Albuterol mist to open her airways hadn’t resolved the problem, so a doctor ordered a 0.3 milligram dose of epinephrine, also known as adrenaline, records show.
The doctor asked for the dose to be administered by direct injection into a muscle, or IM. The pharmacist heard that as well, records show, and told the nurse to give the medication that way. The nurse countered that he didn’t hear the doctor order a specific route, and was told “yes” when he asked the doctor if it should be given intravenously, or by IV.
Such an order would have been unusual, considering that IV epinephrine is reserved for patients in cardiac arrest who need resuscitation. A dose intended for injection also is considerably stronger than a dose placed directly into the bloodstream, Manka said.
Togba immediately “felt like her entire body was on fire from the inside.” Manka said. Before losing consciousness, Togba heard the doctor exclaim “what the (expletive) did you just do,” he added.
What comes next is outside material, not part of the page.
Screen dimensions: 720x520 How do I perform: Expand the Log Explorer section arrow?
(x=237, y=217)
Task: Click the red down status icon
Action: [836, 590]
The first public notice of the incident was a legal statement published in the Star Tribune on Oct. 13 — which happened to be the day nurses were voting on a contract to end their historically long strike.
The full report on the incident wasn’t available until Thursday, after Medicare officials accepted Abbott’s correction plan.
The plan calls for the addition of a nurse observer when needed in critical cases, the retraining of ER staff on repeating back verbal orders to eliminate confusion, and the use of preloaded injectable epinephrine pens that could never be used intravenously.
Medication errors are not unheard of
Sielaff said he doesn’t view the error as a result of the strike, because it was more due to a breakdown in established communication procedures.
“We try not to look at this as the fault of the individual,” he said. “We try to look at this as a team and a system.”
Other records also suggest that the error could have occurred with regular nurse staffing. Mistakes in the administration of epinephrine are so common, due to confusion over dosing amounts and terminology, that the Pennsylvania Patient Safety Authority issued a special advisory about it in 2006.
And state records show that Minnesota routinely reports about five to six medication errors each year in hospitals statewide that result in patient deaths or severe disabilities.
Sielaff said other indicators of patient care didn’t worsen during the strike, such as the numbers of patient falls, bed sores or urinary tract infections.
Increased inspections by the Minnesota Department of Health didn’t detect patient care threats either.
“We welcomed (the inspectors) coming in,” Sielaff said, “because we consider ourselves to be a community asset and we need the community to be confident in all circumstances of the services we’re providing.”
Togba remained in hospital care for several days before starting physical and occupational therapy for her leg weakness. A customer service worker at Abbott, Togba hasn’t been able to return to the hospital to work.
Her breathing problems actually started on the job, Manka said, when she suffered a reaction due to a whiff of a visitor’s cologne. The St. Paul mother of two was first told that her Allina health insurance wouldn’t cover her physical therapy sessions, but Manka said it appears they will be covered.
The attorney is fighting with Allina over whether the incident was a workplace injury that would quality for workers’ compensation benefits.
“We were kind of surprised,” Manka said, “when Allina came back and turned it down.